▶ RECORD EXCERPTS:
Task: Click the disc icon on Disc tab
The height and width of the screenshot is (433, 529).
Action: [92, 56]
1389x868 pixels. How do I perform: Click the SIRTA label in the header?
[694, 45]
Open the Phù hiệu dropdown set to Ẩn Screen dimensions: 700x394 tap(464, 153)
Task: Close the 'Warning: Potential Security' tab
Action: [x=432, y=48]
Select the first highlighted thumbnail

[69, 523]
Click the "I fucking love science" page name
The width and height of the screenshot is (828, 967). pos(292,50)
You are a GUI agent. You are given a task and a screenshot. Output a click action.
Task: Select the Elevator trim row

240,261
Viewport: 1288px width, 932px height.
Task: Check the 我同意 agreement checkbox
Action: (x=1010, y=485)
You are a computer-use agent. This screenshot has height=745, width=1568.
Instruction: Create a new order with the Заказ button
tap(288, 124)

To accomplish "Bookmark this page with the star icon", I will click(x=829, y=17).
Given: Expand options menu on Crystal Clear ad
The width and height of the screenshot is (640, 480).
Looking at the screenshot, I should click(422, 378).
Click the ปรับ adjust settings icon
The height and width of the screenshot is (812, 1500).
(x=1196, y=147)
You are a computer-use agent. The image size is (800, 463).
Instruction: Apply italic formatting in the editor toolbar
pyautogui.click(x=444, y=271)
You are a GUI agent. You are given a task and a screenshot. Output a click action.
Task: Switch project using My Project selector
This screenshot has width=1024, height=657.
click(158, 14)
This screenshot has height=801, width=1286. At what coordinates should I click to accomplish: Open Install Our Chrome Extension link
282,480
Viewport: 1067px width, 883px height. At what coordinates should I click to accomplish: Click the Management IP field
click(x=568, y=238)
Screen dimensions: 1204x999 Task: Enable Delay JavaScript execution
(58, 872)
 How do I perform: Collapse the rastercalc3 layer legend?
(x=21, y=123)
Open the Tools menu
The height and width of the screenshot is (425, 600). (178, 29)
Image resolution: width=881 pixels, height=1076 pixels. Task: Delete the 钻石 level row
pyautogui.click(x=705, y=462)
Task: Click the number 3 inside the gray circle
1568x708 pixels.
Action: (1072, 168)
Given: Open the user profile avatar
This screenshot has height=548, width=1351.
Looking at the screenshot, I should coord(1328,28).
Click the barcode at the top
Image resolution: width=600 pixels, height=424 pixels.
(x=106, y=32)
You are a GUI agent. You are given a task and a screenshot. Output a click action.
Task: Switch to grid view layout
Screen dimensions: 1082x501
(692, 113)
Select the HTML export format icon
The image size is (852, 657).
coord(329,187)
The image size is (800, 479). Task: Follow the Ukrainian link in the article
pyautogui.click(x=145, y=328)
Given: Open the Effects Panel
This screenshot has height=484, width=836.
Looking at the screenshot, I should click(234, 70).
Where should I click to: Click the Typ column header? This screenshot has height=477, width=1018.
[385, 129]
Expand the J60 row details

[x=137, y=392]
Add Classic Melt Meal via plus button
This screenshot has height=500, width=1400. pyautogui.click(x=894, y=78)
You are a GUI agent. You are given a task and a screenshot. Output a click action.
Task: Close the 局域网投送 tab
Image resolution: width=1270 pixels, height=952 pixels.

▶ WHAT THE EXERCISE ASKS: All lines from the line containing "Task: Close the 局域网投送 tab" through the end of the listing above are to be duplicated exactly; include both ends and nothing further.

▶ TASK RESULT:
Task: Close the 局域网投送 tab
Image resolution: width=1270 pixels, height=952 pixels.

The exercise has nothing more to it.